The floor represents many things: unpaid bills; debt collectors calling; home foreclosure; credit score in the toilet; car repossession; loss of face; job loss on account of financial difficulties. The 'floor' could be any negative consequence of the financial chaos of long term illness. For me, the floor is actually the floor. And let me tell you that at 40, the floor is a real problem.

Perhaps this sounds extreme. Perhaps this sounds as though we've been wastrels with funds. Nothing could be further from the truth. I have been known to hold a penny so tight that the building on the back creaks under the pressure. I don't waste because I don't know how. But when care costs are significant and they keep on coming, there really is no 'enough'. All that works in a situation like this is 'plenty', with 'plenty more' coming in tomorrow and tomorrow.

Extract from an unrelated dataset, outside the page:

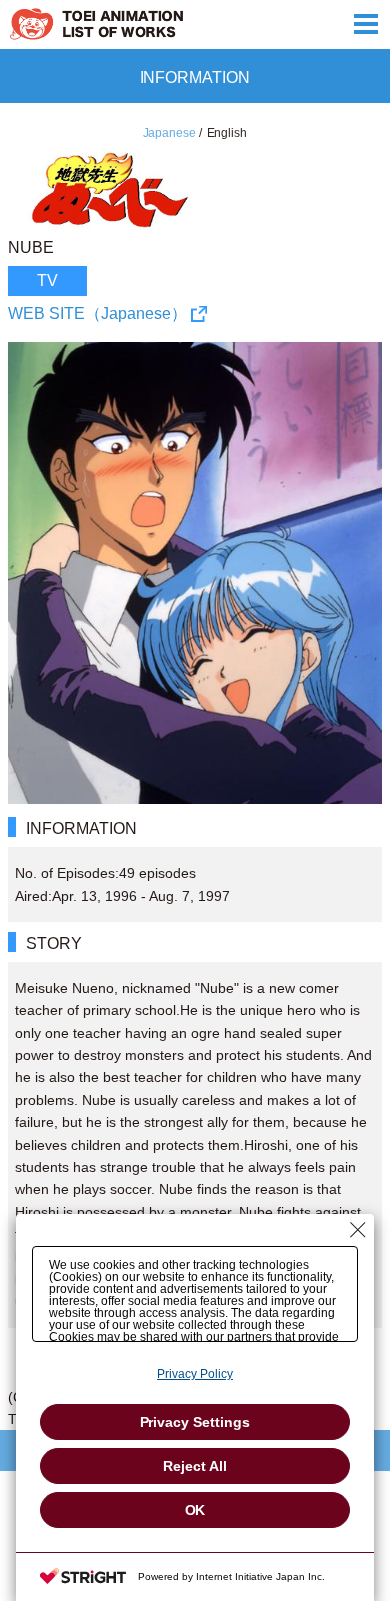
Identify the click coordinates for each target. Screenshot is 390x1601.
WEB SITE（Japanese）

My family is part of the middle class in the Caribbean that's been middle class for several generations. My generation is the fourth generation of home owners. And we're Black and from the Caribbean so we're the descendants of slaves who some time in the 1800s, one generation after Emancipation, moved into a very large home of their own. I don't know how it was done, I only know that my great-grandfather, born in 1873, married and put his wife into a home that they owned. I know also that it was a sizable home because they had 13 children - and they weren't stacked to the roof, Granny would have told me - of whom my Granny was second. So we've done pretty well for a longish time, but clearly that was just dumb luck because we didn't have the good sense to secure our benefits and lock them in for the next four generations.

So let me ask this: should your situation unravel completely and your children end up on the floor, what next? How do they get off it? Any thoughts? I'd wager that it would be easier keeping them ON the bed in the first place, than trying to get them OFF floor later. Just sayin'.